Americans then wanted to create a larger, more aggressive version of this dog, so the mix of the English version and the American version were combined, creating a new breed of dog that was recognized by the AKC in 1936. The official breed name was American Staffordshire Terrier (Pit Bull).
The American Staffordshire Terrier has a very aggressive temperament when feeling defensive, especially in response to protecting its family. Needless to say, these pets make an excellent watchdog and will protect its owners and property at all costs.
Pit Bull dogs are generally very friendly towards strangers so long as the owners are present. However, they can be a bit tenacious and stubborn when mixed with other dogs.
Taking Care Of Your Pit Bull
American Staffordshire Terrier dogs will need plenty of exercise on a daily basis. Long walks and vigorous running games are perfect examples. Although this dog can live outdoors if necessary, it is much more comfortable when staying inside the house with its family. Taking care of the coat is fairly easy for upkeep; just a view quick strokes of the brush on a weekly basis is all that is necessary.

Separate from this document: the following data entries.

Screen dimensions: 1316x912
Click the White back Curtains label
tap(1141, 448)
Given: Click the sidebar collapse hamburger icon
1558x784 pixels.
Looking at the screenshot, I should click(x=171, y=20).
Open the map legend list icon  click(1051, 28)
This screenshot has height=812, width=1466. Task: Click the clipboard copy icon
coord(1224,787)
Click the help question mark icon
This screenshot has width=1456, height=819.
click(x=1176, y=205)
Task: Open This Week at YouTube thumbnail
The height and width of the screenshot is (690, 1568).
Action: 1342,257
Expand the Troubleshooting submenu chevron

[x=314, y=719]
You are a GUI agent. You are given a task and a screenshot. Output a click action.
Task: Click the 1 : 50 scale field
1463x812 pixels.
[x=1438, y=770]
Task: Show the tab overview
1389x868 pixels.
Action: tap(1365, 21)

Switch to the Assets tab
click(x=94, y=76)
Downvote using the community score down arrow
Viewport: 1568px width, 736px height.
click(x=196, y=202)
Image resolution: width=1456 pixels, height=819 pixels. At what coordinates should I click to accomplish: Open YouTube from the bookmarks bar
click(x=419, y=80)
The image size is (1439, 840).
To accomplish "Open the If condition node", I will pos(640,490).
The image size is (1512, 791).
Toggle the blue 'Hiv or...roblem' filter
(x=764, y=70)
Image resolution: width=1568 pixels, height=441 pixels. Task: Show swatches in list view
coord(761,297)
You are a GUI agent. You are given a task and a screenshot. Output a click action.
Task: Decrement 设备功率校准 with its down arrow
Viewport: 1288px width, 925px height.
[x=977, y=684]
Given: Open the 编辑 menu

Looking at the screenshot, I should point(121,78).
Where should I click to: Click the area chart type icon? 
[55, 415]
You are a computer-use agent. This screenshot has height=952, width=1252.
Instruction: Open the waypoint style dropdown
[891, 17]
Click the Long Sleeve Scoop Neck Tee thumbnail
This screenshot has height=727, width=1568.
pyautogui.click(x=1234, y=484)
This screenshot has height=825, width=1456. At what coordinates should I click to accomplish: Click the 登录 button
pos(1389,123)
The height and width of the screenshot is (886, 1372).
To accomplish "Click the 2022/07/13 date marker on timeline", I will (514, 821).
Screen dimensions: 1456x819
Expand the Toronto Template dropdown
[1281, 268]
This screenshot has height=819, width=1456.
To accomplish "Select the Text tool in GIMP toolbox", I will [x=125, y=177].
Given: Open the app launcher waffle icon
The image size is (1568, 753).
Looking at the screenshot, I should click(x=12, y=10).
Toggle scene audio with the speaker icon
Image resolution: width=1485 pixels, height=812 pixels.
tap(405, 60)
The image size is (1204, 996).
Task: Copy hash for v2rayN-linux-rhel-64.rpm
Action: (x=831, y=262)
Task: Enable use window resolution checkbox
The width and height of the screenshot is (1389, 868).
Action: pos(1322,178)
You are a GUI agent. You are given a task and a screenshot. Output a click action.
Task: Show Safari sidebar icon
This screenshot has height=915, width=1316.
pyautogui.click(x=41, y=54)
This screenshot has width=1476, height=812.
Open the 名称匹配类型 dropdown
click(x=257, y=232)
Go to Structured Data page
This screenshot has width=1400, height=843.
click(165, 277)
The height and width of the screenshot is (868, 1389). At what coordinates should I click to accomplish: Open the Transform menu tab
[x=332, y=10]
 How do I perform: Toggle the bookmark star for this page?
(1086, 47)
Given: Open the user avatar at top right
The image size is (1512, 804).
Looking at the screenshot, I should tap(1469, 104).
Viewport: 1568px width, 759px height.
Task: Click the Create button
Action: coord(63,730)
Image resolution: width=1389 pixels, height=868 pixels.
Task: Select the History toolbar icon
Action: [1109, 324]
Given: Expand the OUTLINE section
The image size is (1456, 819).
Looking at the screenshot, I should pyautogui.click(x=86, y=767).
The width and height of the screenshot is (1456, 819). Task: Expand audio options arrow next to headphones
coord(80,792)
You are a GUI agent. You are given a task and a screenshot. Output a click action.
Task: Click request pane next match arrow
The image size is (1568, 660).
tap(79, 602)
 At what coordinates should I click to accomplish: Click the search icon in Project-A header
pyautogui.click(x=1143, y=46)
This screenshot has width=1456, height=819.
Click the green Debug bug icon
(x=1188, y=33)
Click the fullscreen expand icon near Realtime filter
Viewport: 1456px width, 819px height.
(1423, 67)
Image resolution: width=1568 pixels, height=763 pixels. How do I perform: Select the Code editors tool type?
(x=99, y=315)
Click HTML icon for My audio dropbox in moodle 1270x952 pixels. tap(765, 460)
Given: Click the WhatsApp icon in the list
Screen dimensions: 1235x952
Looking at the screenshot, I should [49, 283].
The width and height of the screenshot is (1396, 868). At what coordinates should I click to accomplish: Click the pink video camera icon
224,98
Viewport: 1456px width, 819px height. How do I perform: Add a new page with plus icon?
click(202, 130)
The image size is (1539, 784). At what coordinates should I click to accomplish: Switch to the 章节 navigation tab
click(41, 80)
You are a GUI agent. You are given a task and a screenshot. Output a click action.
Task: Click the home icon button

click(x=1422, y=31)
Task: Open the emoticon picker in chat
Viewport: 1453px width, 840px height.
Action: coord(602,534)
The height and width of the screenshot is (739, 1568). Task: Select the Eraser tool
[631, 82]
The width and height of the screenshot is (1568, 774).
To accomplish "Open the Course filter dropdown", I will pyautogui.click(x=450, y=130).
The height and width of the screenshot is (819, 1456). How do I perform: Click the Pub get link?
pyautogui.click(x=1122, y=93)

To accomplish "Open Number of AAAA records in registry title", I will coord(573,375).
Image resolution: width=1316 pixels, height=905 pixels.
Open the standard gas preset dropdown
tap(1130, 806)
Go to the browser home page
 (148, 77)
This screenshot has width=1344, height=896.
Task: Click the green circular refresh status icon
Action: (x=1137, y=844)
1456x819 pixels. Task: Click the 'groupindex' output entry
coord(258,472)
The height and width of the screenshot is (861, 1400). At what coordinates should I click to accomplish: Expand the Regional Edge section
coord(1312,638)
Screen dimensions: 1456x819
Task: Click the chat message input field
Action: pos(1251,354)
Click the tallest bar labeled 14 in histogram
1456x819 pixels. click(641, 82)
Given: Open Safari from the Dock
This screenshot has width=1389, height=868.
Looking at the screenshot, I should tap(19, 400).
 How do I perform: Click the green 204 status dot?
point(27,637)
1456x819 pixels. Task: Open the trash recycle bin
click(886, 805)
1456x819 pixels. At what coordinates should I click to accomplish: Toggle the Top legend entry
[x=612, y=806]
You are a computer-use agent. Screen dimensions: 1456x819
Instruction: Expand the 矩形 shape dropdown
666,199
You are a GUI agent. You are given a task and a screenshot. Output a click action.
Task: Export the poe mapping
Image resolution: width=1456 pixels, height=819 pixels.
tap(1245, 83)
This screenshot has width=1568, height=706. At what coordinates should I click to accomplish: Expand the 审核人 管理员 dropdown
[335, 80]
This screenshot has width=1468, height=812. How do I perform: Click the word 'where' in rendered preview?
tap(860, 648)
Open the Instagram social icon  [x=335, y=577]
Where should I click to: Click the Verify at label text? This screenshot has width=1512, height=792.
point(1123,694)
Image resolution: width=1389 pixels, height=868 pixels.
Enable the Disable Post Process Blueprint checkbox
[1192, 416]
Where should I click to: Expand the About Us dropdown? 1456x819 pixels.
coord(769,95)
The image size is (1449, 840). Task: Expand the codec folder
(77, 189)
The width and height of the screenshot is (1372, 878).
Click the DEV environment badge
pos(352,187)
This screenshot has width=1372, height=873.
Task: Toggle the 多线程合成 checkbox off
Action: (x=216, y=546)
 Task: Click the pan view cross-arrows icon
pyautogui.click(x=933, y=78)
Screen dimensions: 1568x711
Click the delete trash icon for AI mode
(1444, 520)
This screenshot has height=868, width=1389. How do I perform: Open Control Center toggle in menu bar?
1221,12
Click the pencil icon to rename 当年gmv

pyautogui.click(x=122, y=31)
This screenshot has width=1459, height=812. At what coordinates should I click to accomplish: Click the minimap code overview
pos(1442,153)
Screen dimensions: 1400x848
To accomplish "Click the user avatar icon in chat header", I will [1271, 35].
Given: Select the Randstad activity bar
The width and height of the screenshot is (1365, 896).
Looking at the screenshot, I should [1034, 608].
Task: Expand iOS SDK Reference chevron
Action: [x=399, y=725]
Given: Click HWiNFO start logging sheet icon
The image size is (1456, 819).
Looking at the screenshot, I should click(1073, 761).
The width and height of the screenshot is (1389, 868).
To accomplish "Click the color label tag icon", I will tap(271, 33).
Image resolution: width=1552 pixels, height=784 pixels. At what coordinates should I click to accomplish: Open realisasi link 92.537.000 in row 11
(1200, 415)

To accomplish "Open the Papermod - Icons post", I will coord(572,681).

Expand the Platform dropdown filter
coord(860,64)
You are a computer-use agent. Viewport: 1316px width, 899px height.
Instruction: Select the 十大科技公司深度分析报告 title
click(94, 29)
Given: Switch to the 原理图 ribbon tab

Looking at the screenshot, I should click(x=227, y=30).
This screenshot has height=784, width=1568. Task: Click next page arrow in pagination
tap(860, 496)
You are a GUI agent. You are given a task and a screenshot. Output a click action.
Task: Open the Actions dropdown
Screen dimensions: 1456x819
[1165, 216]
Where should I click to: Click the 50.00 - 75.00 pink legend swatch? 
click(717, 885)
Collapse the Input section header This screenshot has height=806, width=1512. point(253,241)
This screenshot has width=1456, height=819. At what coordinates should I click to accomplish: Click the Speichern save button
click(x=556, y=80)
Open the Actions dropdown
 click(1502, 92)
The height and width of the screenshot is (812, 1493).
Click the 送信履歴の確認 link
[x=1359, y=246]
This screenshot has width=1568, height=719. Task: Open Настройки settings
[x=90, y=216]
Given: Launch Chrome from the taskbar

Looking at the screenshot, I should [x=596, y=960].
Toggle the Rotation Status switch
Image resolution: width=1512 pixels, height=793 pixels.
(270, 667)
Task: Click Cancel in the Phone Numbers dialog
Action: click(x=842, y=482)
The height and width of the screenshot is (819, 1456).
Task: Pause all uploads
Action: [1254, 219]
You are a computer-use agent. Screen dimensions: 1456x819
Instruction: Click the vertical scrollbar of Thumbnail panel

The American Staffordshire Terrier as an average lifespan of 12 to 14 years. Major Health Concerns include CHD, PRA, and cerebellar ataxia. Minor issues are elbow dysplasia, hypothyroidism, and heart disease. You might occasionally see allergies and cruciate ligament rupture. Veterinarians suggest that you have your American Staffordshire Terrier checked for hip and elbow problems, eye issues, thyroid, and cardiac.